Impact of Crew and Vessel Readiness on Mission Readiness

CMDR Sharon Daniels RANR,^[1], Elizabeth Barber^[2] and James Warn^[3]

The measures indicating that a naval vessel is ready for a mission are currently perceived to include input and output performance indicators that relate to crew and vessel readiness. The psychological dynamics of crew behaviour, perceptions and compatibility levels on a particular vessel are ignored to a large extent in the determination of levels of mission readiness. This paper reviews the performance indicators used in the military in terms of readiness to achieve the desired outcome of mission readiness. It explores the importance of including the neglected area of crewing dynamics at a psychological level to determine the level of mission readiness, as well as the changing dynamics that impact strongly on the sustainability of mission readiness.

Introduction

‘Only by using appropriate measurement tools can we determine how to improve. It is most important that we are able to measure our performance.’^[4]

There is a dearth of research that specifically evaluates the contribution of naval crew and vessel readiness to mission readiness. This paper explores the current performance indicators associated with crew readiness and vessel readiness. The impact of both these readiness factors on mission readiness is then analysed. Although performance measures for vessel readiness may imply that the vessel is ready for a mission, and similarly performance measures for crew readiness may imply that the crew are ready for a mission, it does not necessarily imply that the mission readiness levels are up to the required standard. If it were possible to put this into a mathematical equation of Mission Readiness (MR) equals Crew Readiness (CR) plus Vessel Readiness(VR) then our paper would simply read: MR ≠ CR + VR. At present the Royal Australian Navy (RAN) perceives that: CR + VR = MR.

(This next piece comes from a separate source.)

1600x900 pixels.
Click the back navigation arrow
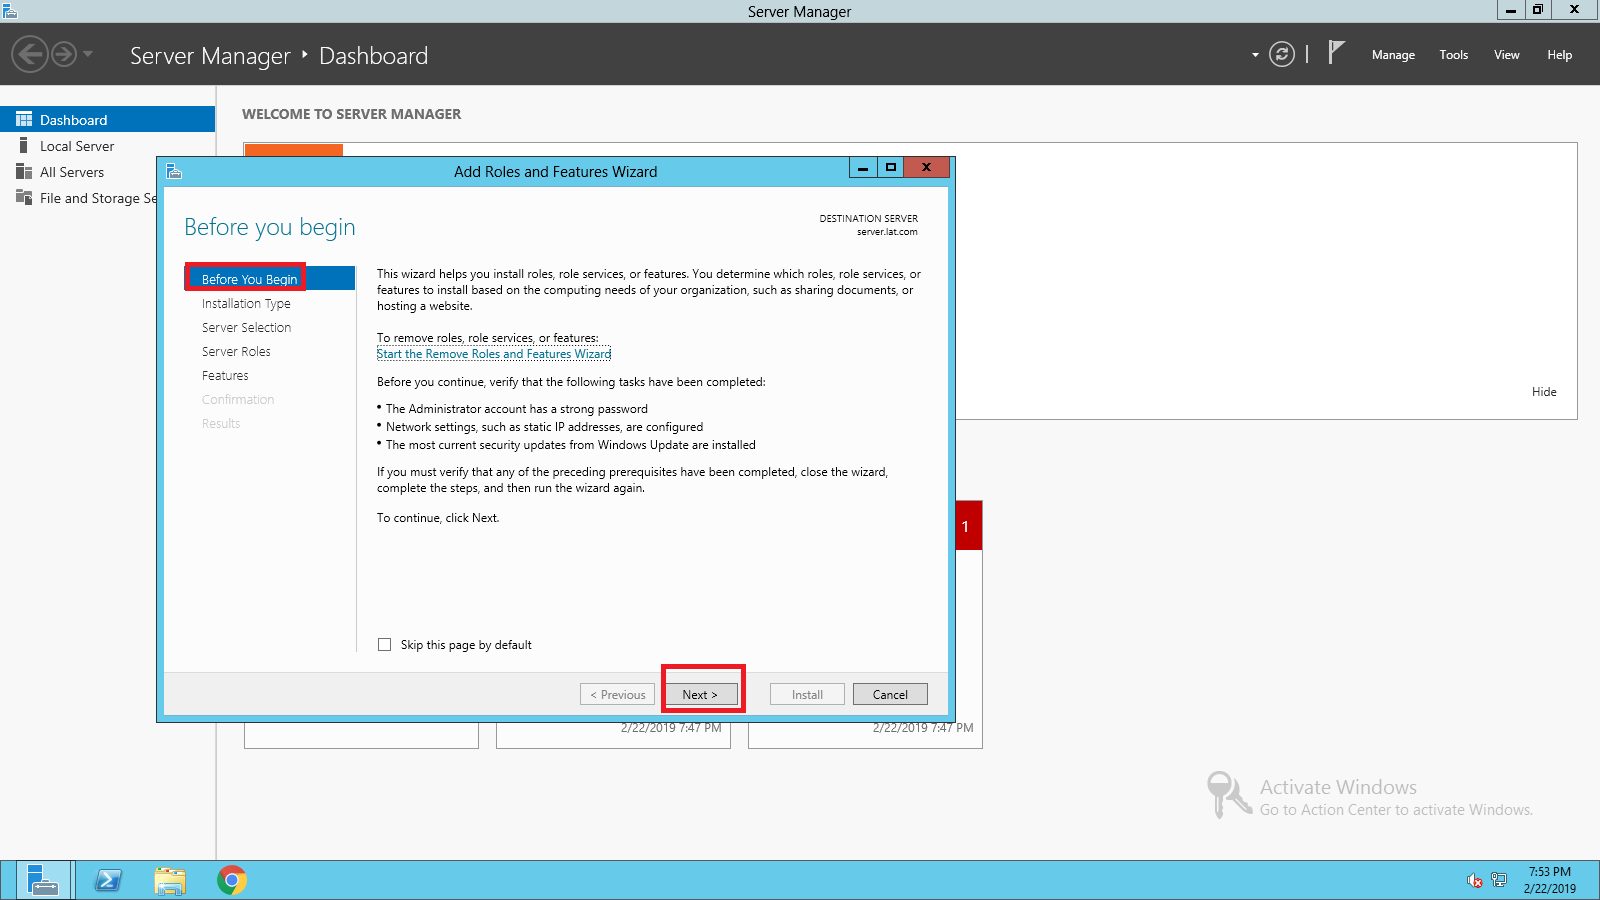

Our paper explores this contention. We concentrate on the crewing dynamics because we argue that different crewing dynamics impact not only on crew readiness but are an important consideration in developing and sustaining vessel readiness. Both forms of readiness are vital as both impact significantly on mission readiness. We assert that crewing dynamics are neglected in terms of:

• the length of time a crew member spends at sea (PERSTEMPO);

• the length of time that a vessel is operationally deployed (OPTEMPO);

• perceived psychological ownership of vessel;

• equipment;

• personal space;

• crew cohesion;

• gender balance; and

• team leadership abilities.

Consequently, this paper reviews the currently used definitions of performance indicators used in the military, particularly as there are a number of levels at which performance is measured, in terms of readiness to achieve desired outcomes. Some performance indicators that are applied to naval platforms to assess mission readiness are also discussed. The conclusions reached suggest areas for further research on naval readiness criteria, including for example, the impact that crewing readiness has on the sustainability of vessel readiness.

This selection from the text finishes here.